ABOUT the late Queen’s funeral there is little to say that isn’t obvious. One might be made uneasy by the crawling tone of some of the coverage — the Speaker describing it on television as “the most important event in the history of the world” — but the service itself was emotional, not sentimental. The plain, incredible promises of resurrection are much more realistic about death than the sentimental pap that undertakers offer as routine, even if most viewers will have shrunk from them.
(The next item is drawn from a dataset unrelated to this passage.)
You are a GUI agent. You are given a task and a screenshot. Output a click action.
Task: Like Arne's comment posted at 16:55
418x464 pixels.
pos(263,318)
The service got a remarkable amount of straight Christianity into the papers. Robert Hutton, the excellent sketch writer for The Critic magazine, was properly impressed: “It would be easy, at such a moment, to give a brief talk about the good that the Queen had done in her life and then move on, instantly forgotten, to the next beautiful anthem. But a gauntlet had been thrown down by the woman in the coffin. Would Justin Welby pick it up?
“He would. ‘The pattern for many leaders is to be exalted in life and forgotten after death,’ he told a room packed with the world’s most exalted people. ‘The pattern for all who serve God — famous or obscure, respected or ignored — is that death is the door to glory.’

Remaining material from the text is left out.